> [Extracted text]:
++++++

UPDATE: spike lee responds.

worst first pitch

by, no surprise, mariah carey.

June 6, 2008

nate dern does it again

he invented (he thinks) the choose your own youtube webcam adventure!

to see

tomorrow, 5pm at MoMA:
little fugitive, inspiration for the 400 blows.

this tuesday at the french institute alliance française:
the loneliness of the long distance singer, (directed by chris marker)
part of their yves montand retrospective through june & july.

June 5, 2008

June 4, 2008

information movies

movies: images changing over time (moving images) with or without sound.

I have been thinking about the crisis movies are experiencing today because of new media (predominantly video games). it is similar to what painting went through at the advent of photography: when painting became unnecessary and was thought inferior for representation, practitioners were forced to recognize what was essential to their medium, the material and viewing conditions themselves (color, surface, exhibition, etc.), not subject matter.

since both movies and new media fit the definition given above we must amend it in order to differentiate what used to be from what is new. here, it is tempting to discuss the difference between film and digital technology, or the dissemination of movies over the internet, or the overwhelming popularity of games like halo 3, but what truly sets new media apart is not format or exhibition but interactivity, the ability for the audience to participate in what is seen and heard.

this also changes our understanding of the definition of movies, by making explicit what was only implied before: moving images with or without sound that are non-interactive. until now, this third characteristic of the medium was irrelevant to the definition because there was no other, interactive medium from which to differentiate what was just images with sound. but this quality, or lack thereof, was always an essential, if latent, part of the movie experience.

++++++

[Data on finding visible targets]
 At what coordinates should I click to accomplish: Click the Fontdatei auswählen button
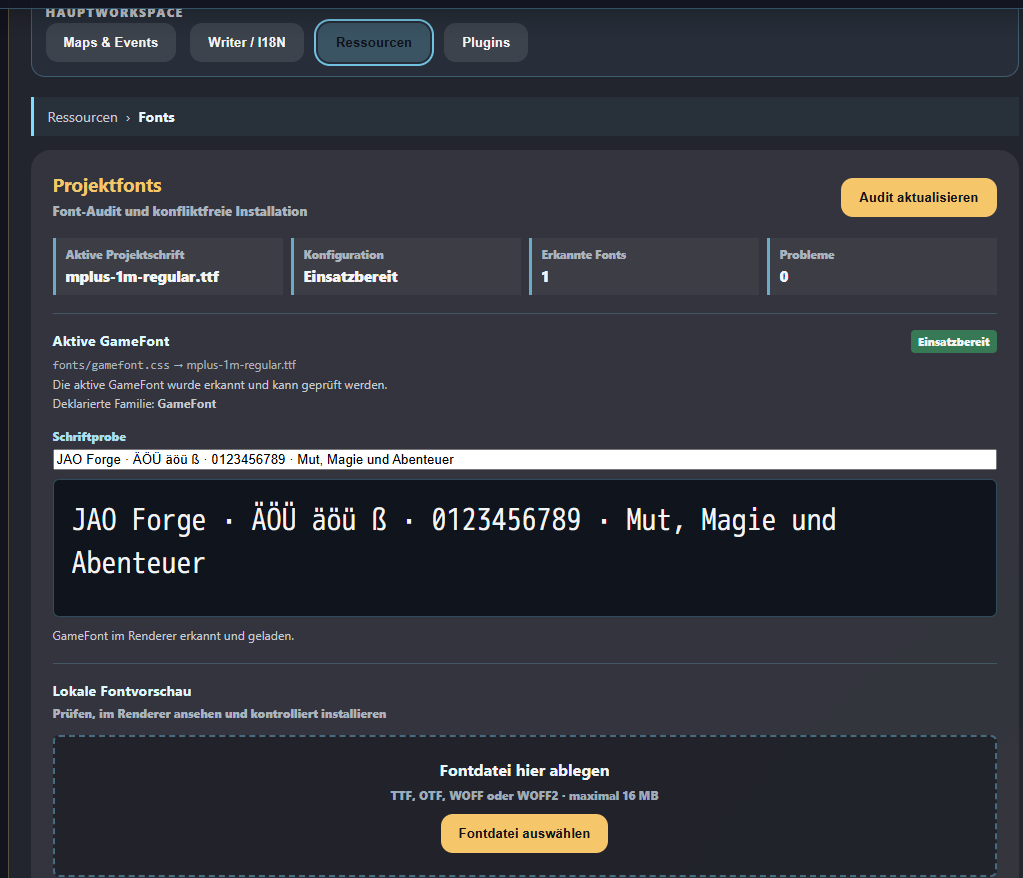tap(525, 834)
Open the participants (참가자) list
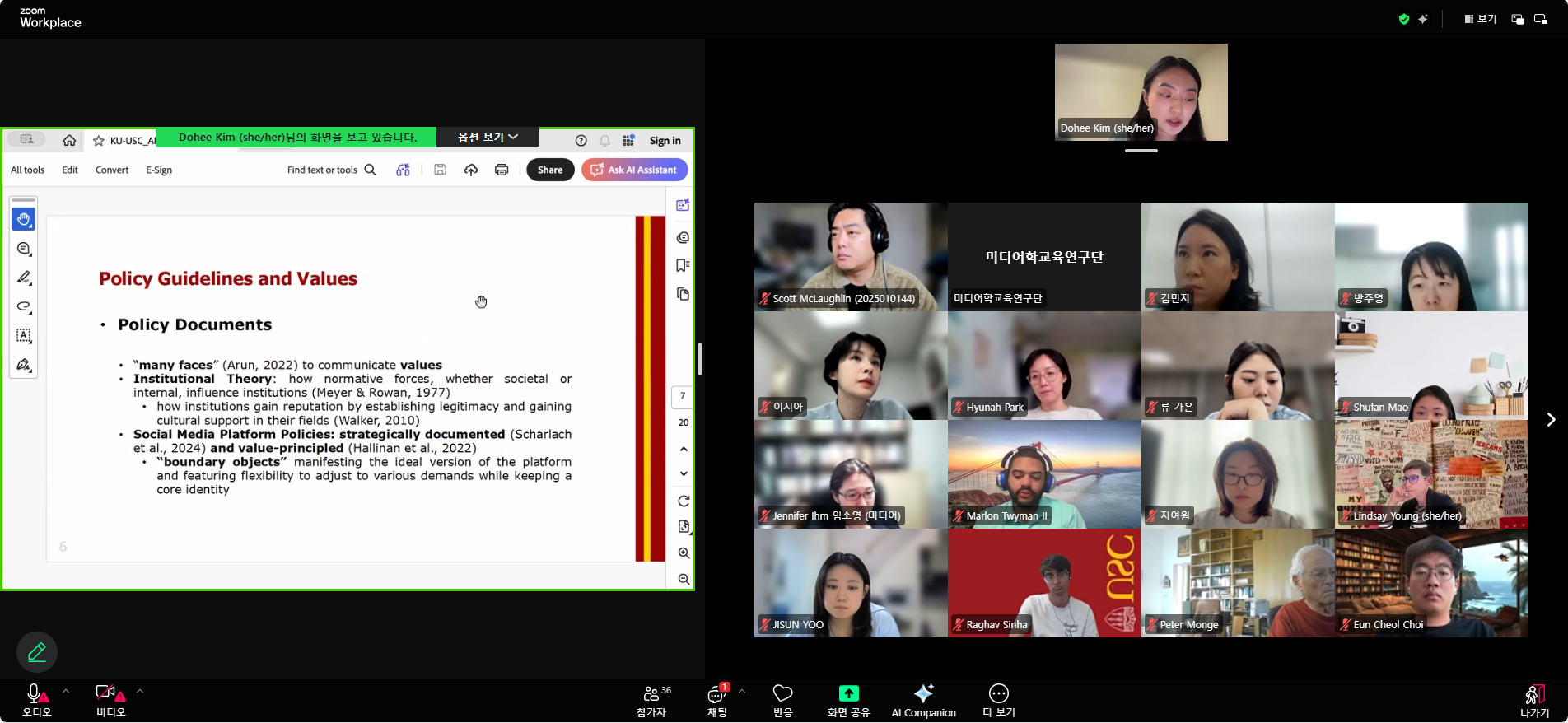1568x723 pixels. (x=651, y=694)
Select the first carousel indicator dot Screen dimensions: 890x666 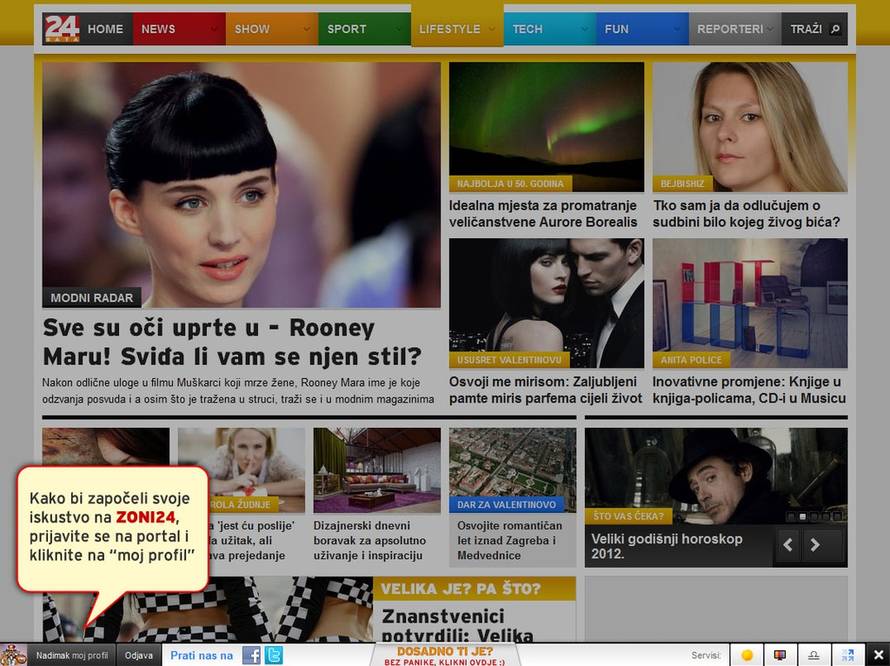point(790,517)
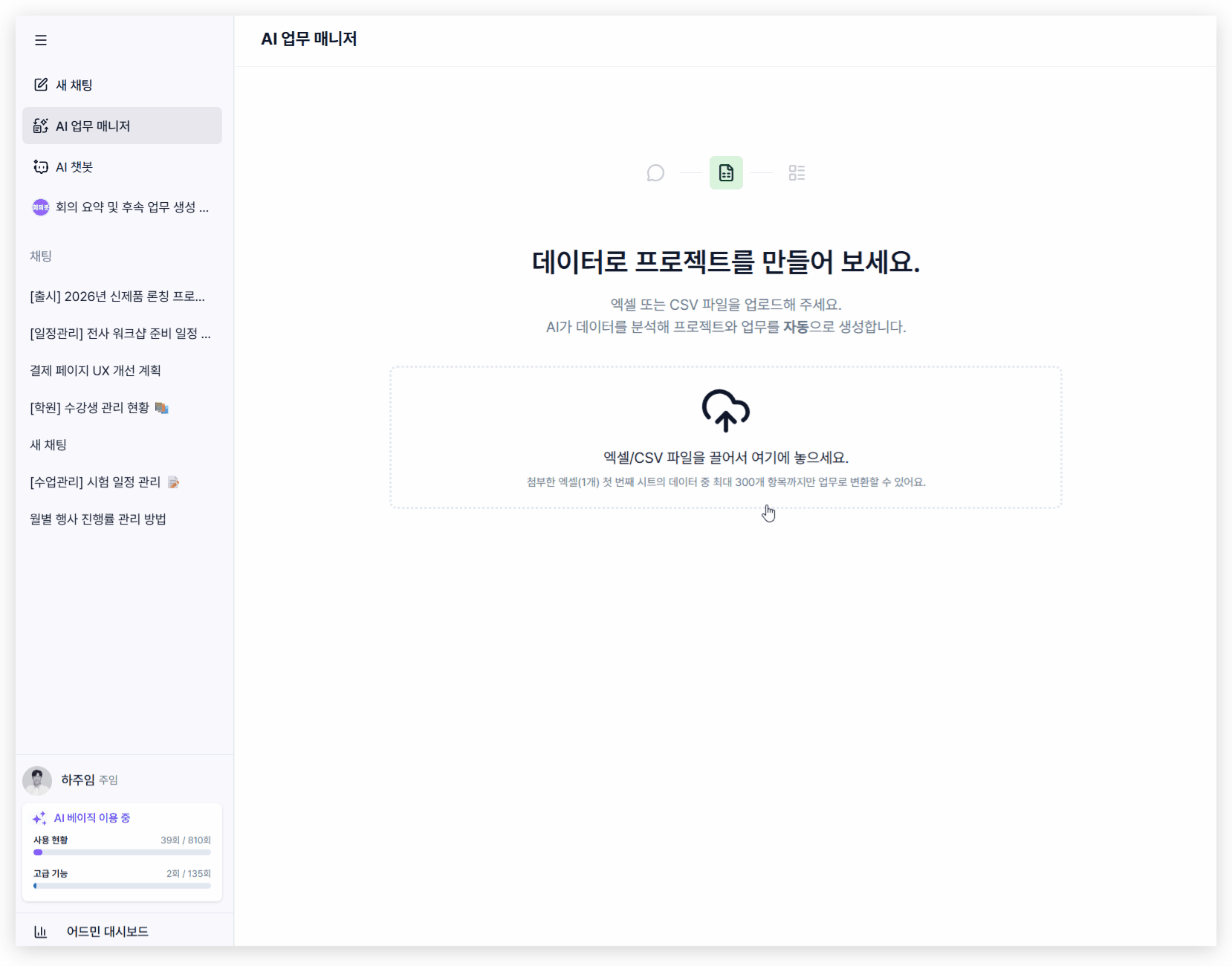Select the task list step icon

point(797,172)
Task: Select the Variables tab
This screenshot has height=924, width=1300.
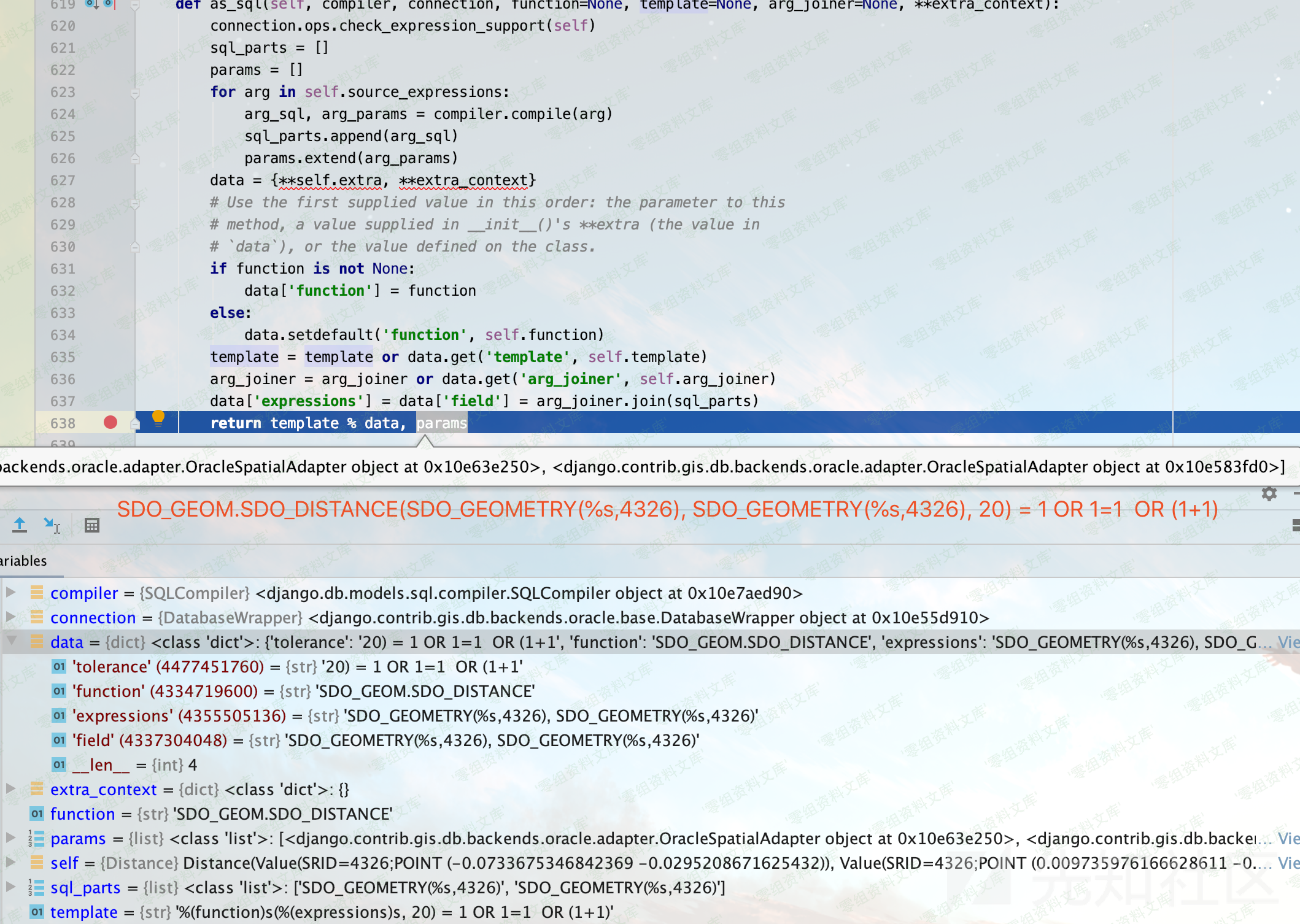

++++++

> [Given task A]: According to the blog post, what is the one thing that truly sets new media apart from movies?
> [Given task B]: Using the blog post, say whether each statement agrees with it, answering yes or no and quoting the words that settle it: (i) Little fugitive is showing at MoMA at 5pm. (ii) The loneliness of the long distance singer was directed by nate dern. (iii) The writer holds that format is what truly sets new media apart.
> [Given task C]: Write the next paragraph of the blog post, picking up after its final sentence.

> [Written response A]: Interactivity, meaning the audience's ability to take part in what is seen and heard.

> [Written response B]:
(i) Yes: "tomorrow, 5pm at MoMA: little fugitive"
(ii) No: "(directed by chris marker)"
(iii) No: "what truly sets new media apart is not format or exhibition but interactivity"

> [Written response C]:
* * *

in october 2005, speaking against simultaneous theatrical and home release, m. night shyamalan said to the showeast convention of cinema exhibitors and distributors:

"I'm going to stop making movies if they end the cinema experience. if there's a last film that's released only theatrically, it'll have my name on it. this is life or death to me. if you tell audiences there's no difference between a theatrical experience and a DVD, then that's it, game over, and that whole art form is going to go away slowly."

but it is the remote control, not the DVD, that makes what he calls the "theatrical experience" of movies, but we understand is the non-interactive experience, different. alfred hitchcock, to whom shyamalan is often compared, put it this way: "the length of a film should be directly related to the endurance of the human bladder." it is not the popcorn and throat-clearing we usually associate with the theatrical experience that makes it essential, not sitting in the "common dark," but sitting itself as opposed to playing and pausing. it is being creatively passive, which does not mean intellectually passive, to the experience of the movies.

recently vadim sent me this article about the slow pace of andrei tarkovsky films, which some say are boring and the author argues offer spiritual improvement. in the light of our new definition of movies, it becomes clear that tarkovsky's insistence on long shots and long movies (andrei rublev, tarkovsky's film about the 15th century icon painter, runs 205 minutes) derives directly from non-interactivity. indeed, a movie's pace and length are only relevant so long as the viewer cannot pause, rewind or fast-forward. difficult, if not impossible, to watch straight through, tarkovsky's movies challenge and raise his audience's consciousness by being defiantly non-interactive: long and boring.

* * *

from this new understanding we arrive back at the beginning, the crisis between movies and new media; but now there is a line drawn in the sand, on one side interactivity and on the other non-interactivity. there are already moviemakers who have chosen sides: on the DVD of timecode, which consists of four 97 minute-long shots shown simultaneously in splitscreen, the pause and rewind functions have been disabled. and the DVDs of david lynch's mulholland drive and inland empire have no chapters to navigate by. on the other hand, michael lew of the MIT media lab europe created office voodoo, "an algorithmic film with a real-time editing engine" that responds to viewer input.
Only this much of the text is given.